Which brings us to the latest discovery in evolution: DNA needed to make synapses, the sophisticated junctions between neurons, in none other than the lowly sea sponge. Considered among the most primitive and ancient of all animals, sea sponges have no nervous system (or internal organs of any kind, for that matter), notes Todd Oakley, assistant professor in the Department of Ecology, Evolution and Marine Biology at the University of California, Santa Barbara. But, he adds, they “have most of the genetic components of synapses.”

The first neurons and synapses appeared something like 600 million years ago, in a group of animals called cnidarians which, today, include hydra, sea anemones and jellyfish. Sea sponges are even older. “We look at the evolutionary period between sponges and cnidarians as the period when the nervous system came into existence, about 600 million years ago,” says Ken Kosik, co-director of UCSB’s Neuroscience Research Institute.

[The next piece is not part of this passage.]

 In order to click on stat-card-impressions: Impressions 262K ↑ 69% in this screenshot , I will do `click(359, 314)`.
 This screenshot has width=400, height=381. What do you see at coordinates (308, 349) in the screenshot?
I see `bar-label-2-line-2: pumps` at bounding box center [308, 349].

He, Oakley and the rest of the team listed all the genes known to be operative in synapses in the human nervous system. They then examined the sponge genome. “That was when the surprise hit,” said Kosik. “We found a lot of genes to make a nervous system present in the sponge.”

What were genes for synapses doing in a sponge, which has no neurons and therefore no synapses? This is where the irreducible-complexity crowd makes a fatal error: they assume that whatever the function of a biological component (gene, protein, biochemical pathway . . . ) today must have been its function in the past. Maybe you noticed that my mouse trap example above wasn’t very persuasive; even without a base and a bar, a spring can be a useful little device. So it goes with biological systems. For instance, of the 42 proteins known to make up the bacterial flagellum, 40 have been found to serve as ion channels or something else in bacteria. It is therefore perfectly plausible that they really were hanging around—serving some function that would have allowed evolution and natural selection to keep them around generation after generation—until they all got together and formed a flagellum.

So it seems to be with the genes for synapses. The sea sponge did not use them for their current purpose, but that doesn’t mean the genes had no use. “We found this mysterious unknown structure in the sponge, and it is clear that evolution was able to take this entire structure and, with small modifications, direct its use toward a new function,” said Kosik. “Evolution can take these ‘off the shelf’ components and put them together in new and interesting ways.”